FILE - President Donald Trump speaks to members of the media on the South Lawn of the White House, in Washington, Nov. 4, 2019.

U.S. President Donald Trump says Mexican drug cartels must be "wiped off the face of the Earth," after suspected gang members massacred nine U.S. women and children in northern Mexico.

The drug cartel members may have mistaken the victims' SUVs for those of a rival drug gang, Mexican officials said.

"If Mexico needs or requests help in cleaning out these monsters, the United States stands ready, willing & able to get involved and do the job quickly and effectively," Trump tweeted. He offered to help Mexico "wage war" against the cartels.

But Mexican President Andres Manuel Lopez Obrador rejected that approach, saying previous Mexican governments have tried a military solution and "it didn't work."

"The worst thing you can have is war," he said.
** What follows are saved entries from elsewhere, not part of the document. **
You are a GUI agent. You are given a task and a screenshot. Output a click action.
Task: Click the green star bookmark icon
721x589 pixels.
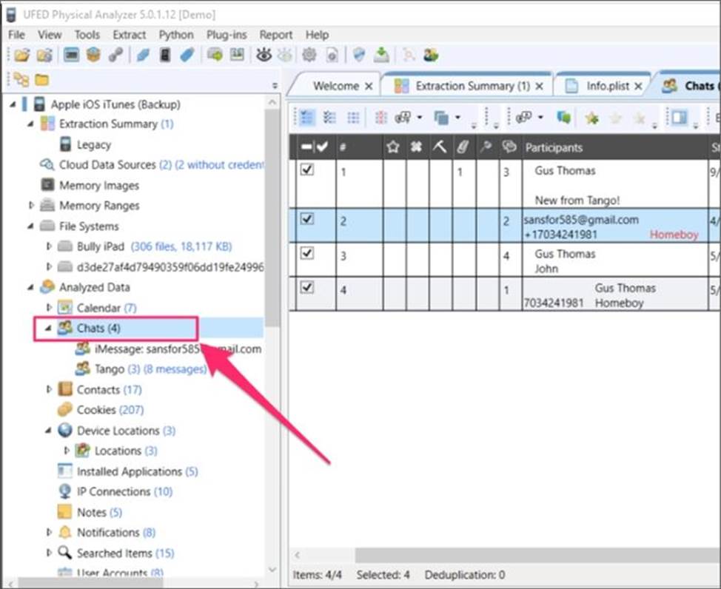(x=591, y=118)
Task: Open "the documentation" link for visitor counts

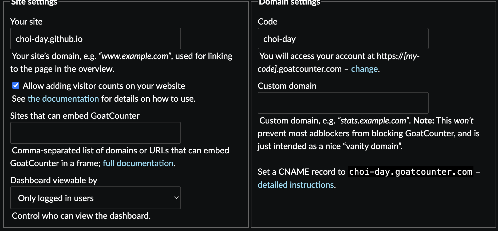Action: (63, 99)
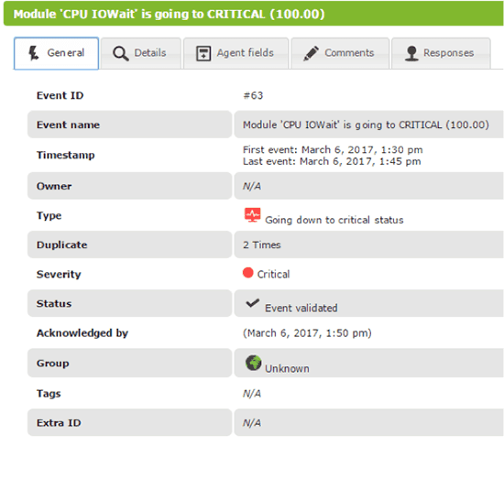Switch to the Details tab
The height and width of the screenshot is (489, 504).
(141, 53)
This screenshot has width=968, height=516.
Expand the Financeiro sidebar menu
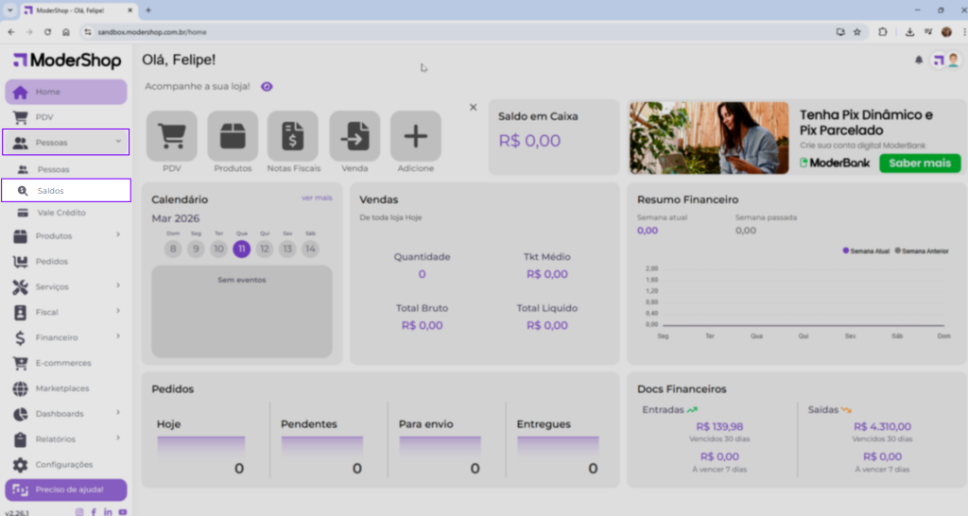tap(117, 337)
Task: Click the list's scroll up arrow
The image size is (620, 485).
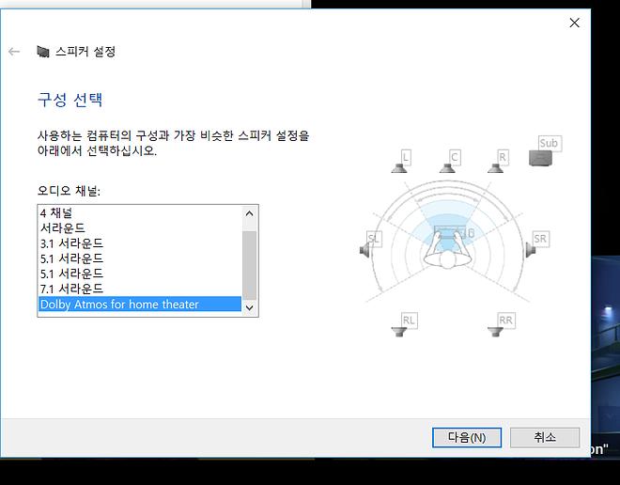Action: click(x=250, y=213)
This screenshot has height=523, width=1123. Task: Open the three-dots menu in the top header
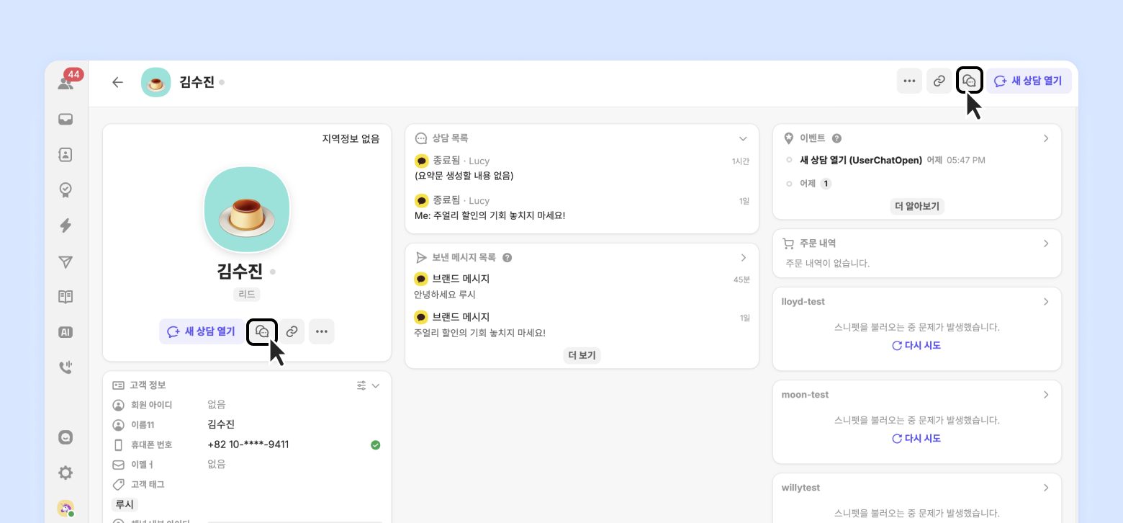pyautogui.click(x=909, y=81)
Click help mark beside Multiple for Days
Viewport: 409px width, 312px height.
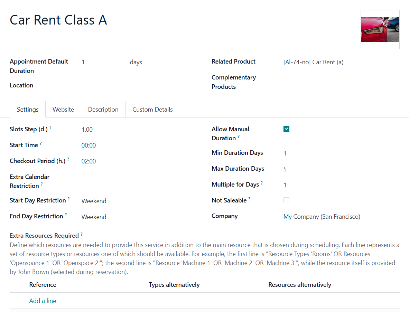click(x=262, y=183)
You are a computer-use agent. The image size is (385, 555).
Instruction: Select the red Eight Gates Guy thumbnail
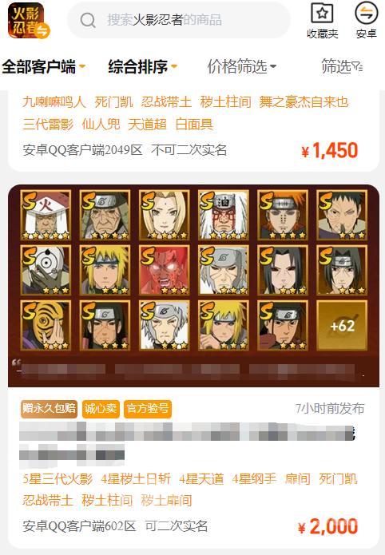[164, 270]
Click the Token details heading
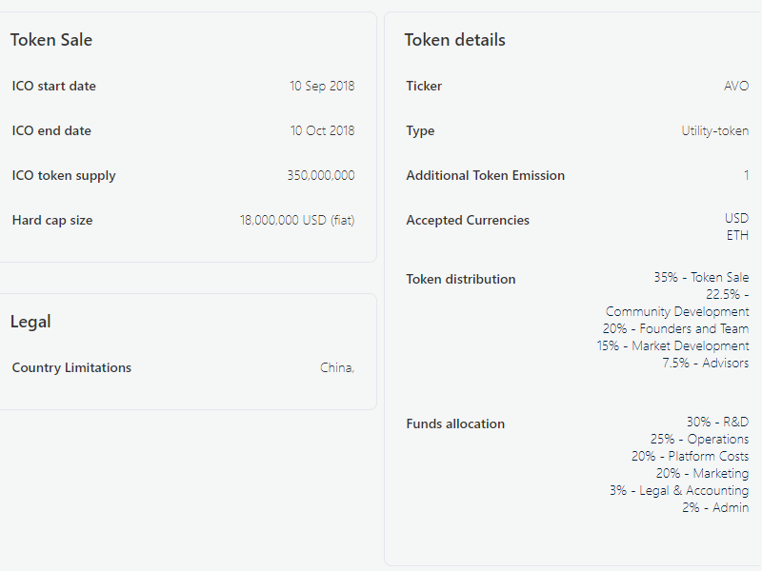762x571 pixels. [454, 40]
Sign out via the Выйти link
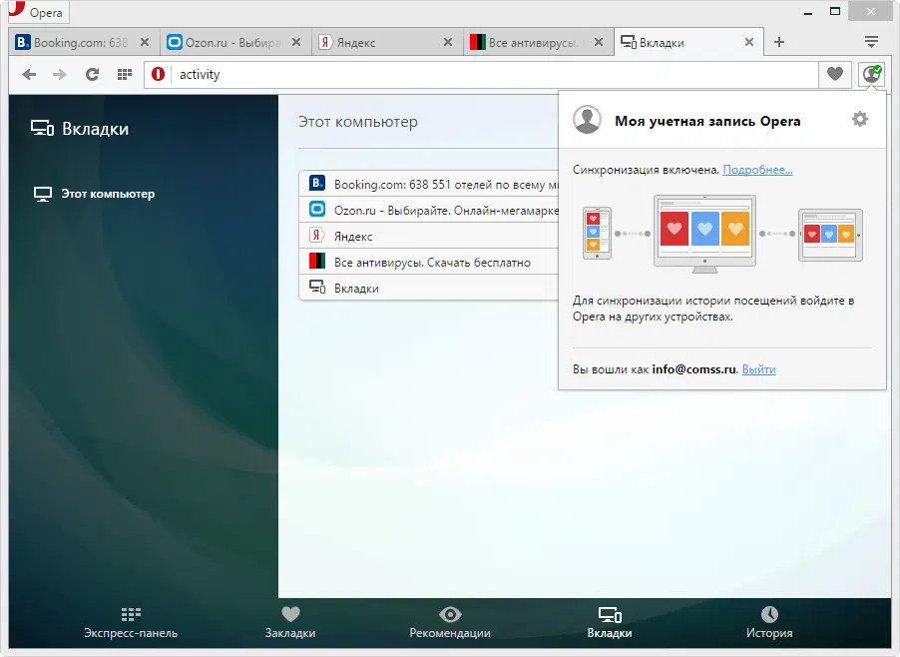The image size is (900, 657). pyautogui.click(x=759, y=369)
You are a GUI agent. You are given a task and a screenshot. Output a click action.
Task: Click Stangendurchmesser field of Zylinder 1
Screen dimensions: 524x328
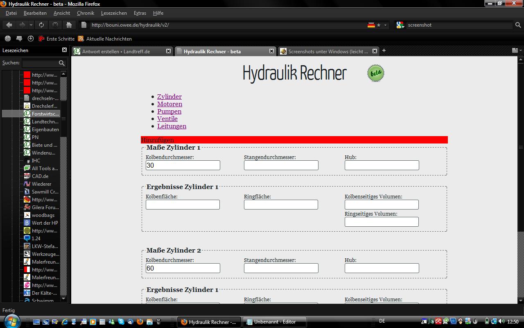click(281, 165)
Lopez Obrador spoke with Trump by telephone on Tuesday.

"I thanked him for his willingness to support us, and informed him that the institutions of the government of Mexico will act to ensure justice is done," the Mexican president tweeted.

The ambush took place Monday in a remote area of Mexico's northern Sinaloa state, where the Sinaloa cartel has carried a long and bloody turf war with rival drug gangs.

The Agency for Criminal Investigation in Sonora said Tuesday that authorities detained one person in the Agua Prieta area who was holding two people gagged and tied up in a pickup truck along with multiple guns and ammunition. Investigators are working to determine if the person was involved in the killings.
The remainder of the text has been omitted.